**Tasks:**
1. From the post on datatype-generic programming, quote the passage starting at "Moving on the" and ending at "with datatype-generic programming.".
2. According to the post on datatype-generic programming, what name does Gibbons try to give this kind of programming?

**Extract provided:**
Datatype-generic programming with Bifunctor 

Moving on the section 3.6 in Datatype-Generic Programming called “Datatype genericity.” Gibbons tries to call this Origami programming, but I don’t think the name stuck, so we’ll go with datatype-generic programming.

As we have already argued, data structure determines program structure. It therefore makes sense to abstract from the determining shape, leaving only what programs of different shape have in common. What datatypes such as List and Tree have in common is the fact that they are recursive — which is to say, a datatype Fix

data Fix s a = In {out :: s a (Fix s a)}

Here are three instances of Fix using different shapes: lists and internally labelled binary trees as seen before, and also a datatype of externally labelled binary trees.

data ListF a b = NilF | ConsF a b
type List a = Fix ListF a
data TreeF a b = EmptyF | NodeF a b b
type Tree a = Fix TreeF a
data BtreeF a b = TipF a | BinF b b
type Btree a = Fix BtreeF a

From Why free monads matter we saw on day 8 we actually know this is similar as Free datatype, but the semantics around Functor etc is going to different, so let’s implement it from scratch:

sealed abstract class Fix[S[_], A] extends Serializable {
  def out: S[Fix[S, A]]
}

object Fix {
  case class In[S[_], A](out: S[Fix[S, A]]) extends Fix[S, A]
}

Following Free, I am putting S[_] on the left, and A on the right.

Let’s try implementing the List first.

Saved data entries
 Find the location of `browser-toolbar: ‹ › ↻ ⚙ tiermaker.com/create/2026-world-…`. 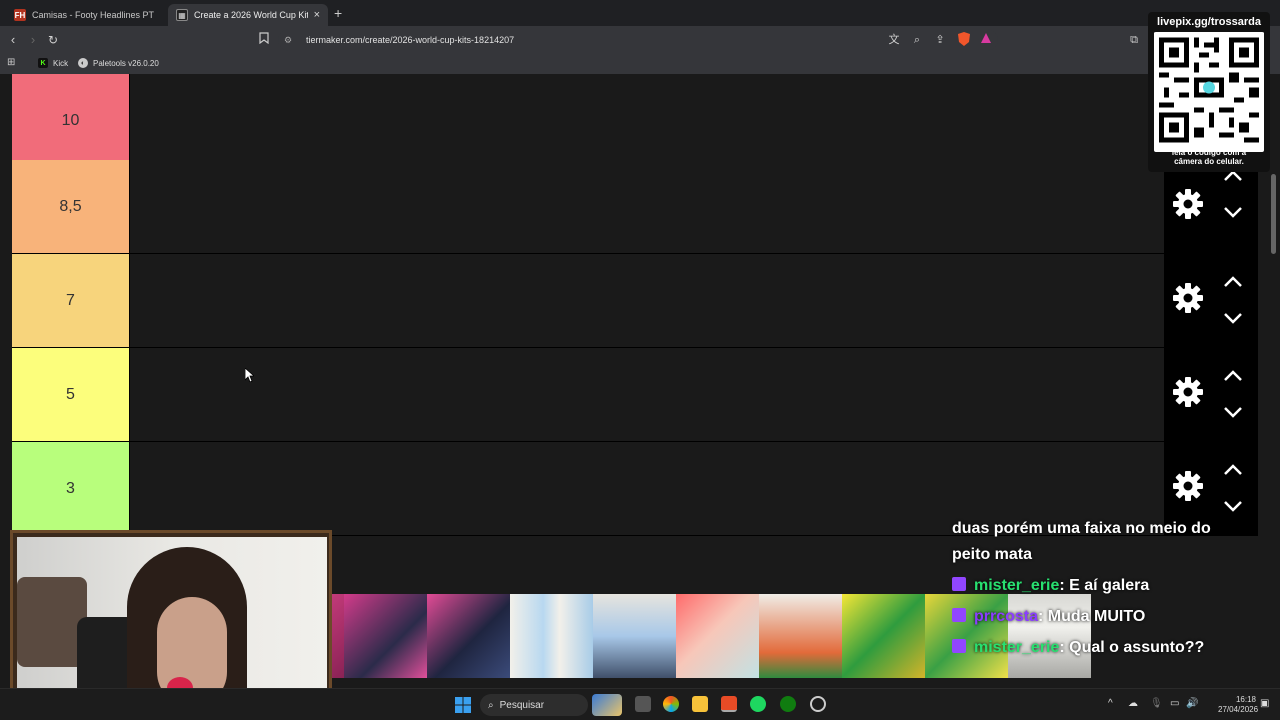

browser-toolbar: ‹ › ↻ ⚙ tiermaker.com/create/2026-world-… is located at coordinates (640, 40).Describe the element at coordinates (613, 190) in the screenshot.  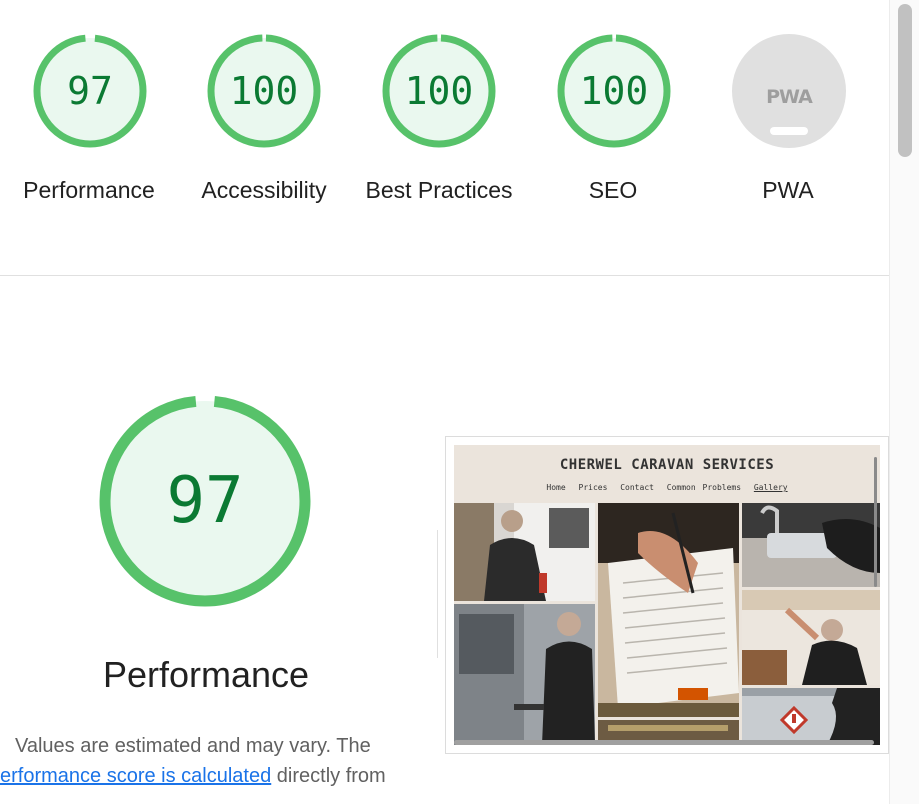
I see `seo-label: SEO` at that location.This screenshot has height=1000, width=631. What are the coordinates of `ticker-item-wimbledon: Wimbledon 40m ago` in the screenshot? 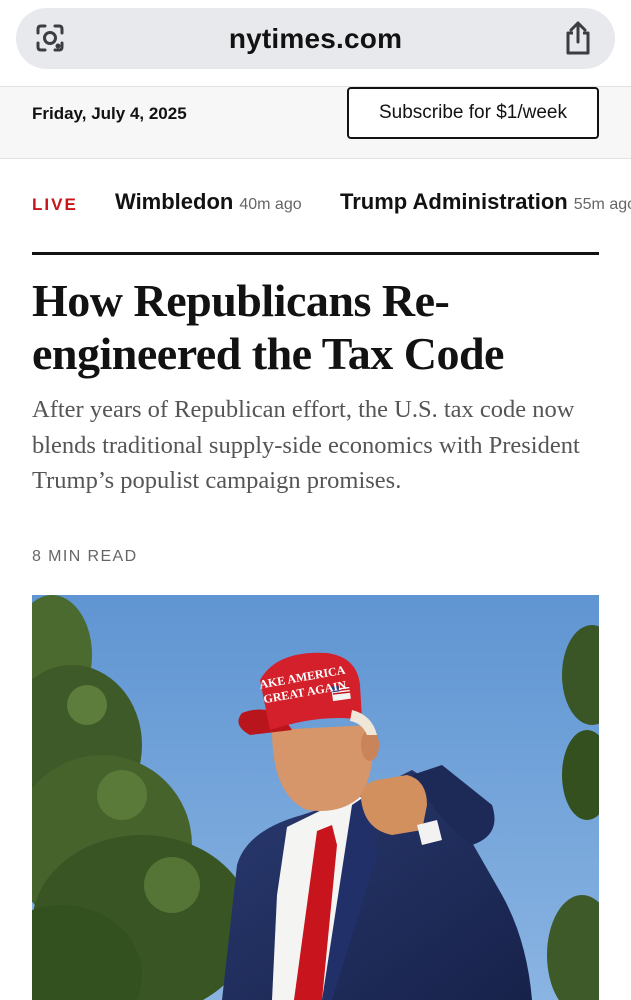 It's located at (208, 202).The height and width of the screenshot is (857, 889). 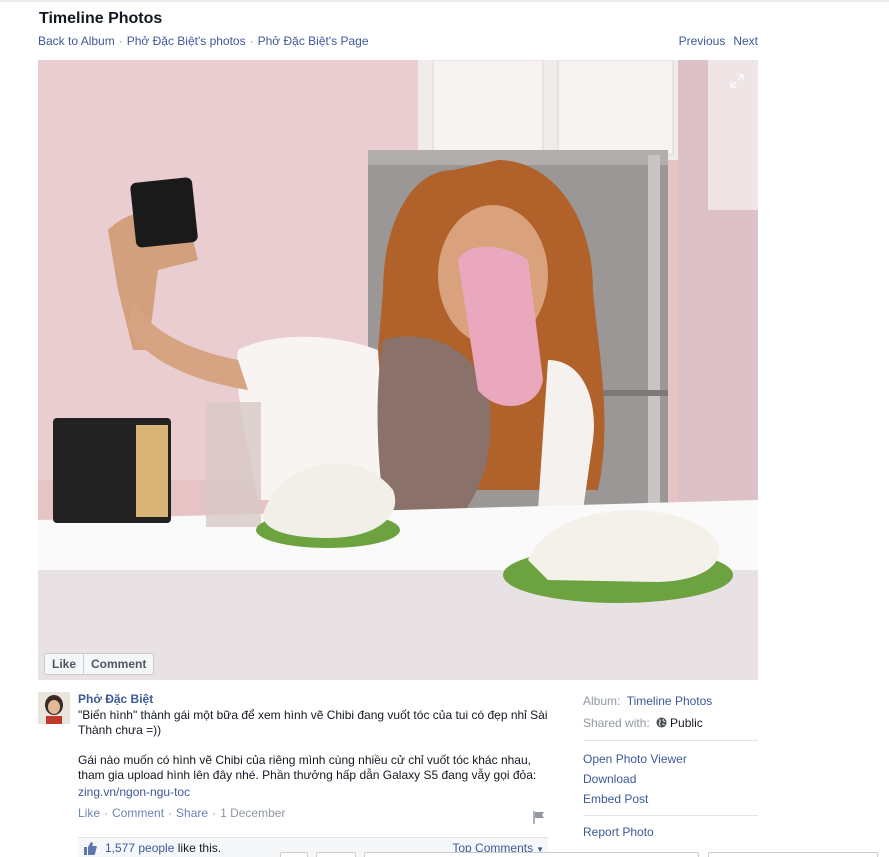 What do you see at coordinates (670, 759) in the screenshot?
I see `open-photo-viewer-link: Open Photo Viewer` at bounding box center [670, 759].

--

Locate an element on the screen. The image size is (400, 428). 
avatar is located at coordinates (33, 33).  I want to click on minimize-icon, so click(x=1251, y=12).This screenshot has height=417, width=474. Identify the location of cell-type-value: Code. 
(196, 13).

**Outputs for the tasks:**
1.
Moving on the section 3.6 in Datatype-Generic Programming called “Datatype genericity.” Gibbons tries to call this Origami programming, but I don’t think the name stuck, so we’ll go with datatype-generic programming.

2. Origami programming.